Hello,

I'd like to combine two microarrays (same platform and chip) - two different experiments.

Currently I have results of two experiments (Affy U133 Plus 2.0) performed in two different labs. I'd like to combine them into one with batch effect correction. I'd like to perform MDS, PCA and other analysis.

What I did so far?

I took .CEL files read them with affy package and did the normalization using classic RMA. As a result I have two ExpressionSets.

Then I found inSilicoMerging package which allows you to merge experiments even from different platforms, I read the publication and actually I was looking promising.

I tried to go through all steps described in the article:

https://www.ncbi.nlm.nih.gov/pmc/articles/PMC3568420/

to learn how to do this and how the data should look like regarding the preprocessing.

Unfortunately the InSilicoDb database doesn't work, so I couldn't obtain the training data from tutorial. Nevertheless I loaded my data, then normalization using affy package.

After I got my ExpressionSets, time for some merging:

library(inSilicoMerging)
esets <- list(exp1,exp2)
eset_NONE <- inSilicoMerging::merge(esets, method="NONE")

Then I got the following error:

  INSILICOMERGING: Run with no additional merging technique...
Error in .validate_assayDataElementReplace(obj, value) :
  object and replacement value have different dimensions

My requests to you:

1. Is it possible to fix it somehow, to perform merging?

My ExpressionSets:

> exp1
ExpressionSet (storageMode: lockedEnvironment)
assayData: 54675 features, 15 samples 
  element names: exprs 
protocolData
  sampleNames: sample1.CEL sample2.CEL ... sample15.CEL (15 total)
  varLabels: ScanDate
  varMetadata: labelDescription
phenoData
  sampleNames: sample1.CEL sample2.CEL ... sample15.CEL (15 total)
  varLabels: sample
  varMetadata: labelDescription
featureData: none
experimentData: use 'experimentData(object)'
Annotation: hgu133plus2

 
> exp2
ExpressionSet (storageMode: lockedEnvironment)
assayData: 54675 features, 32 samples 
  element names: exprs 
protocolData
  sampleNames: sample2_1.CEL sample2_2.CEL ... sample2_32.CEL
    (32 total)
  varLabels: ScanDate
  varMetadata: labelDescription
phenoData
  sampleNames: sample2_1.CEL sample2_2.CEL ... sample2_32).CEL
    (32 total)
  varLabels: sample
  varMetadata: labelDescription
featureData: none
experimentData: use 'experimentData(object)'
Annotation: hgu133plus2 

2. Do you know any other packages (better than this one, later published) that are designed to do such merging?

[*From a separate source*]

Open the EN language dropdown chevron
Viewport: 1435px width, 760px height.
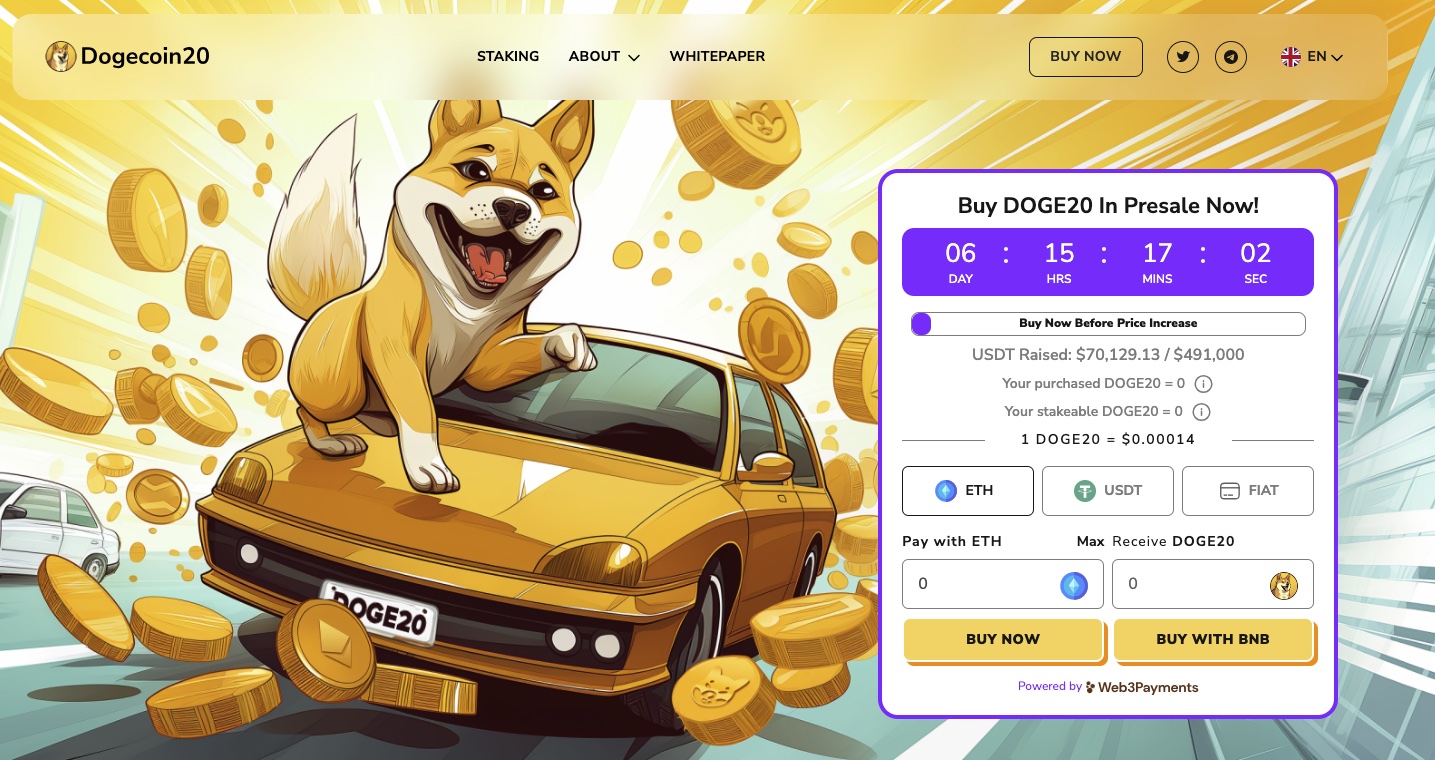[1337, 58]
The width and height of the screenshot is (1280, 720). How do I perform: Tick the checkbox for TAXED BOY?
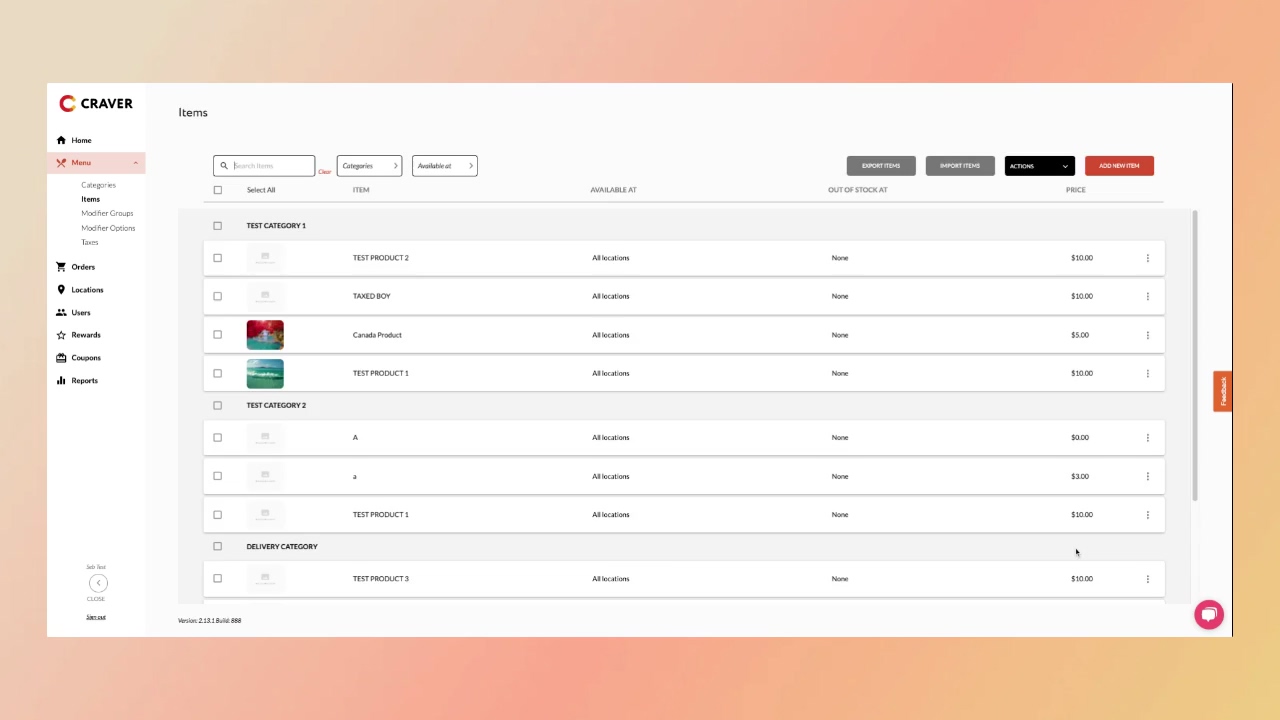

I'll be very grateful for any clues and Ideas.

Best Regards,

Adam

InSilicoMerging was deprecated in BioC3.3 and removed in Bioc3.4 (we are on BioC3.8, so that's like two years ago). Obviously it's suboptimal to use software that has been abandoned.

You may be able to use the frma or SCAN.UPC to make the data similar enough to combine and analyze as on set, or if you aren't concerned with between-dataset comparisons (which are confounded), you could either combine and fit a batch effect (again, if it's orthogonal to the comparisons you care about), or alternatively use GeneMeta.